Y apareció en escena Heberto Padilla con su libro Fuera de juego (que en verdad lo «sacó del juego» y lo llevó a la cárcel), para que la lista siguiera creciendo con libros polémicos como Los condenados de Condado, de Norberto Fuentes, o Los pasos en la hierba, de Eduardo Heras León. Y el catálogo podría nutrir una curiosa biblioteca como un monumento a la estulticia política.

Es en este ámbito de los años setenta, y bajo estos parámetros de represión, donde se refunda la insularidad de la utopía revolucionaria. Porque si algo tenían todos estos libros —y muchos otros mal vistos o censurados— era su muy revolucionaria cualidad literaria. En el sentido auténtico, copernicano del término: dar otra vuelta, cerrar un ciclo y mostrar un nuevo camino para la literatura cubana de aquellos años.

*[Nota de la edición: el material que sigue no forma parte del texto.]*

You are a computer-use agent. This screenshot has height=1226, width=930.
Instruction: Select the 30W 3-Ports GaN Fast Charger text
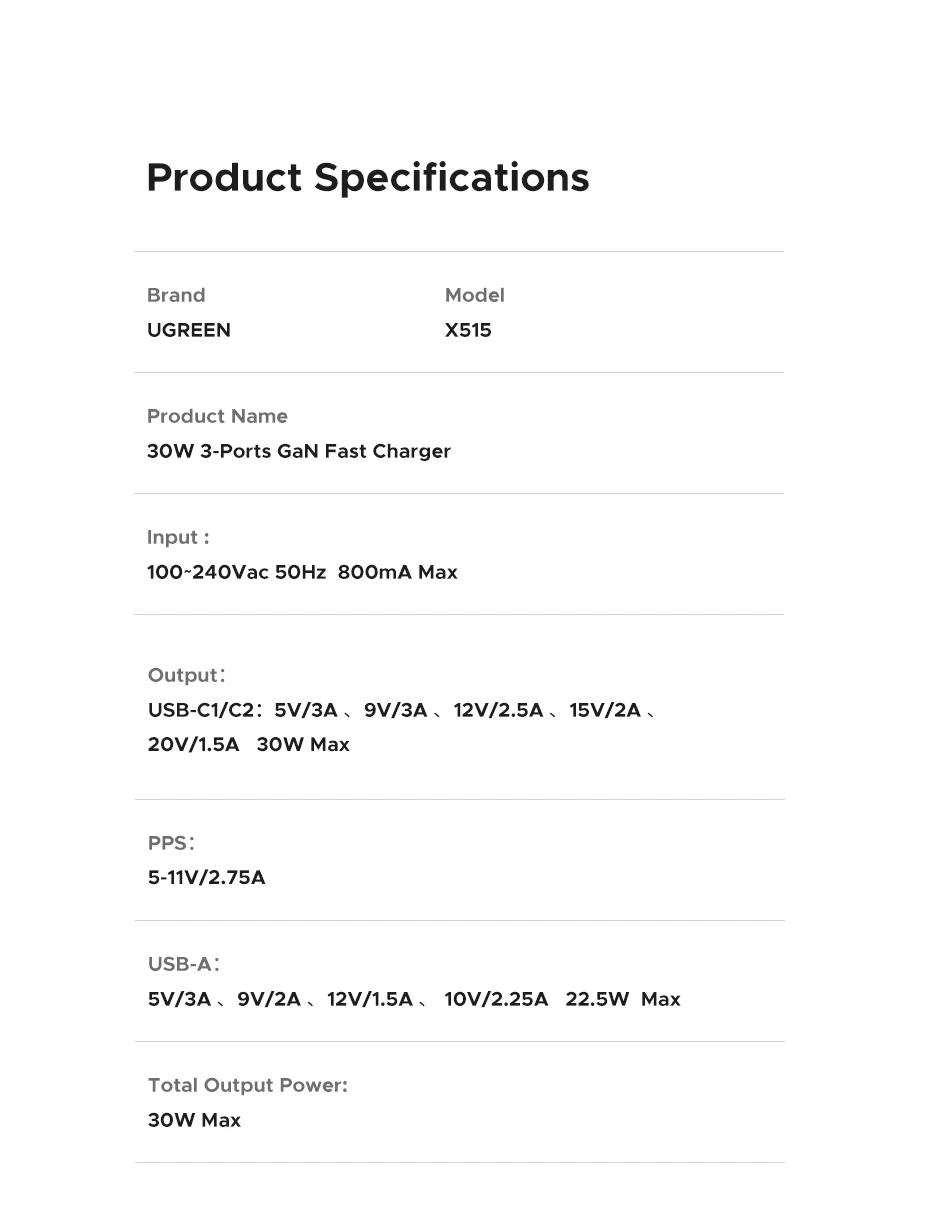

La polémica en torno a ellos surgió a partir de una lectura distorsionadora y sociologista vulgar, que era la base líquida, el caldito de cultivo con grumos en suspensión que ocultaban el rostro del oportunismo, la burocratización de la cultura, la restricción de libertades elementales, la impronta tropicalmente grotesca del realismo socialista. ¿A quién se le ocurre promulgar e imponer un eje de realismo socialista en la república bananera de Cuba, ínsula por los cuatro costados? Quinquenio gris lo llamaron, pero luego se ha ido notando que aquel quinquenio tuvo a bien expandirse, superar su cábala de cinco e irse metiendo en años venideros hasta abarcar, por lo menos, un evidente decenio.